## What is being asked:
Nothing in the entries should change; repeat them exactly.

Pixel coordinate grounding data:
===============
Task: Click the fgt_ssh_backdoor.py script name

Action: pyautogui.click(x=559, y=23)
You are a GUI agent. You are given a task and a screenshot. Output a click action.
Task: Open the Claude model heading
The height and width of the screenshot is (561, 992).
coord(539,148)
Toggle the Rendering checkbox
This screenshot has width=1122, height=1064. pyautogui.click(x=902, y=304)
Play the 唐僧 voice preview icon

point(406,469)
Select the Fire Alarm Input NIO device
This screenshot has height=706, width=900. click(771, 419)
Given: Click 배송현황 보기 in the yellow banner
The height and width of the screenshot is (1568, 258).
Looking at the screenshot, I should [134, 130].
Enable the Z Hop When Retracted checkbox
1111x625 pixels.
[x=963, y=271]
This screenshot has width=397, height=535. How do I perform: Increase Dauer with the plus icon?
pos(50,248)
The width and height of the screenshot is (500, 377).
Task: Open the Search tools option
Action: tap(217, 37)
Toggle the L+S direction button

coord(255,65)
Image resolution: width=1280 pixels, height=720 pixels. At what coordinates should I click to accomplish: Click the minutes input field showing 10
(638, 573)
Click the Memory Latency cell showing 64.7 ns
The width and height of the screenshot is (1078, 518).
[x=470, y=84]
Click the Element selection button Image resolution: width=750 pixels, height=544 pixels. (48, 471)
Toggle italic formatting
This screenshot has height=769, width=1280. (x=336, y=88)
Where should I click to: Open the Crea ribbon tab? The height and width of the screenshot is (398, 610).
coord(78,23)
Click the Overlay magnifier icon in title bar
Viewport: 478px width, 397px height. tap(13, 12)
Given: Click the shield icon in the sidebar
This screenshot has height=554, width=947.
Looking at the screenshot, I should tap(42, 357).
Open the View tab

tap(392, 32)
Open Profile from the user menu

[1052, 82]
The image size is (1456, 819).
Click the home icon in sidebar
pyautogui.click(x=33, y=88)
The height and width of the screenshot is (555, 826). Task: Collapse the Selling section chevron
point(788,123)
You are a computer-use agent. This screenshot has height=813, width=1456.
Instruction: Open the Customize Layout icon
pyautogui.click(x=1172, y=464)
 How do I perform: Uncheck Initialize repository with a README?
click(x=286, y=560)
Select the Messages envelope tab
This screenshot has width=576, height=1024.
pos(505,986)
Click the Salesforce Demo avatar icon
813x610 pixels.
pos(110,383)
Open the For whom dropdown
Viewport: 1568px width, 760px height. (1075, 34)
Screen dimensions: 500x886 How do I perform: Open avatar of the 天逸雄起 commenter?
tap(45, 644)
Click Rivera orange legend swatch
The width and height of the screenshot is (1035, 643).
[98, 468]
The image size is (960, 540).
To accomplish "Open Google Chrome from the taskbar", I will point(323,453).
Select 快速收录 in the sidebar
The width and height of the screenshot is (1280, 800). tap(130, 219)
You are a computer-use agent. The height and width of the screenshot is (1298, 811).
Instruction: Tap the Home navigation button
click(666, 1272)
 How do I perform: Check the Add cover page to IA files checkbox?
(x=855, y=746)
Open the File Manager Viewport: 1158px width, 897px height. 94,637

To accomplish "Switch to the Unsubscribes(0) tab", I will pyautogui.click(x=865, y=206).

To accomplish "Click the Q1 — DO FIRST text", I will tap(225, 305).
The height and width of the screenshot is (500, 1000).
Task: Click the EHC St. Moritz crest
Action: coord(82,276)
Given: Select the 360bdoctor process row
===============
## Worked solution:
Task: Click the fgt_ssh_backdoor.py script name

Action: pyautogui.click(x=559, y=23)
You are a GUI agent. You are given a task and a screenshot. Output a click action.
Task: Open the Claude model heading
The height and width of the screenshot is (561, 992).
coord(539,148)
Toggle the Rendering checkbox
This screenshot has width=1122, height=1064. pyautogui.click(x=902, y=304)
Play the 唐僧 voice preview icon

point(406,469)
Select the Fire Alarm Input NIO device
This screenshot has height=706, width=900. click(771, 419)
Given: Click 배송현황 보기 in the yellow banner
The height and width of the screenshot is (1568, 258).
Looking at the screenshot, I should [134, 130].
Enable the Z Hop When Retracted checkbox
1111x625 pixels.
[x=963, y=271]
This screenshot has width=397, height=535. How do I perform: Increase Dauer with the plus icon?
pos(50,248)
The width and height of the screenshot is (500, 377).
Task: Open the Search tools option
Action: tap(217, 37)
Toggle the L+S direction button

coord(255,65)
Image resolution: width=1280 pixels, height=720 pixels. At what coordinates should I click to accomplish: Click the minutes input field showing 10
(638, 573)
Click the Memory Latency cell showing 64.7 ns
The width and height of the screenshot is (1078, 518).
[x=470, y=84]
Click the Element selection button Image resolution: width=750 pixels, height=544 pixels. (48, 471)
Toggle italic formatting
This screenshot has height=769, width=1280. (x=336, y=88)
Where should I click to: Open the Crea ribbon tab? The height and width of the screenshot is (398, 610).
coord(78,23)
Click the Overlay magnifier icon in title bar
Viewport: 478px width, 397px height. tap(13, 12)
Given: Click the shield icon in the sidebar
This screenshot has height=554, width=947.
Looking at the screenshot, I should tap(42, 357).
Open the View tab

tap(392, 32)
Open Profile from the user menu

[1052, 82]
The image size is (1456, 819).
Click the home icon in sidebar
pyautogui.click(x=33, y=88)
The height and width of the screenshot is (555, 826). Task: Collapse the Selling section chevron
point(788,123)
You are a computer-use agent. This screenshot has height=813, width=1456.
Instruction: Open the Customize Layout icon
pyautogui.click(x=1172, y=464)
 How do I perform: Uncheck Initialize repository with a README?
click(x=286, y=560)
Select the Messages envelope tab
This screenshot has width=576, height=1024.
pos(505,986)
Click the Salesforce Demo avatar icon
813x610 pixels.
pos(110,383)
Open the For whom dropdown
Viewport: 1568px width, 760px height. (1075, 34)
Screen dimensions: 500x886 How do I perform: Open avatar of the 天逸雄起 commenter?
tap(45, 644)
Click Rivera orange legend swatch
The width and height of the screenshot is (1035, 643).
[98, 468]
The image size is (960, 540).
To accomplish "Open Google Chrome from the taskbar", I will point(323,453).
Select 快速收录 in the sidebar
The width and height of the screenshot is (1280, 800). tap(130, 219)
You are a computer-use agent. The height and width of the screenshot is (1298, 811).
Instruction: Tap the Home navigation button
click(666, 1272)
 How do I perform: Check the Add cover page to IA files checkbox?
(x=855, y=746)
Open the File Manager Viewport: 1158px width, 897px height. 94,637

To accomplish "Switch to the Unsubscribes(0) tab", I will pyautogui.click(x=865, y=206).

To accomplish "Click the Q1 — DO FIRST text", I will tap(225, 305).
The height and width of the screenshot is (500, 1000).
Task: Click the EHC St. Moritz crest
Action: coord(82,276)
Given: Select the 360bdoctor process row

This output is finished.